そういったイベントでは、不特定多数というよりは「ある程度特定の多数」が客になっているので、クスリの売人がフラッとやって来てクスリが密売されていれば速攻でグループの中でバレて摘まみ出されてしまう。すなわち、「クラブではドラッグが蔓延している」というウワサも偏見に過ぎないのだ。まあ、完全にゼロという訳でもないだろうが、自分自身については、国内のクラブでクスリを売られたようなことは一度もなかったし(ドイツの超巨大なハコではありました)、遭遇率はゼロと考えて良いだろう。

 

ただ、その「ある程度特定の多数」というのがまた厄介で、イベントによっては”内輪ノリ”が大きいところもあり、場合によってはとんでもないアウェー感を感じることもある。
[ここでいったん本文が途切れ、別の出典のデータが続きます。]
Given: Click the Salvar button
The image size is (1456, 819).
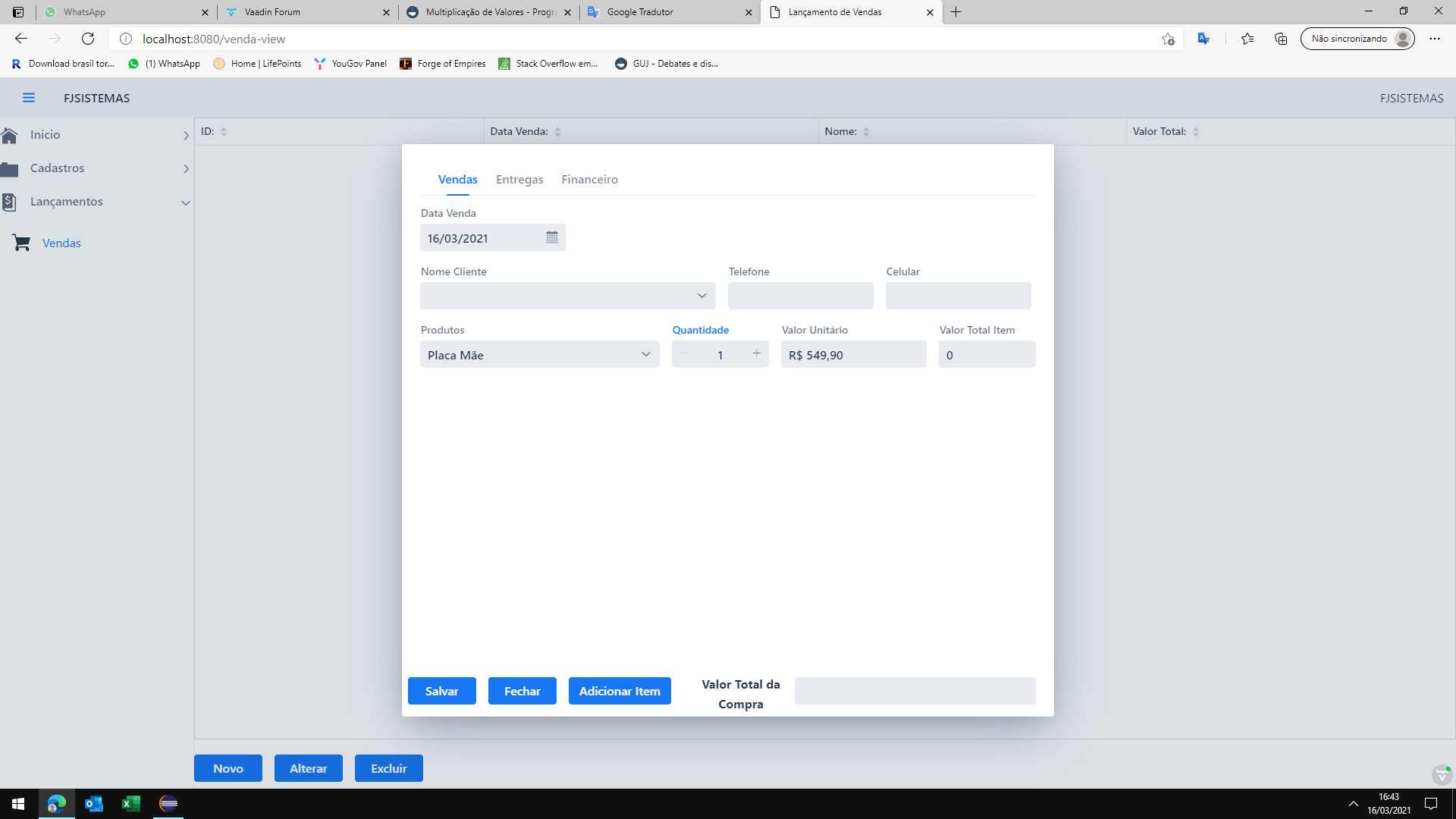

なのでもし初めてクラブに行くのであれば、「そのイベントに行ったことのある友達と一緒に行くこと」は何よりの安全策であるし、そんな友達が居なくても上で述べたような「SNS等を用いた事前の情報収集」はある程度やっておいた方がよいだろう。

 

あとよく言われることは「クラブ行って何すりゃいいか分からない」というものもある。それについては簡単、ただ音楽に身をゆだねて身体を揺らしていればいい。中にはカッコよくおどっている人もいるが、そんな人はほんの一握りだ。音楽を聴き、軽ーく頭や身体を揺らし、たまに軽くステップを踏んでみたりして音楽を全身で楽しむ。これこそクラブの一番の楽しみ方だ。また、他のお客さんと話してみるのも良いだろう。わざわざイベントに足を運ぶ人は、基本的にはそこでかかる音楽が好きでそのイベントに来ている訳なので、きっと音楽に関する話題も合うだろう。

おわりに

さて、番外がかなり長くなってしまいましたが、今回はサイケデリックトランスがどんな音楽なのか、そしてそれをどう楽しめばいいのか、ということについて述べてきました。さあ、そろそろ聴いてみたくなってきたでしょう?次回は、サイケデリックトランスの中のサブジャンルについて、例を挙げつつ見ていきたいと思います。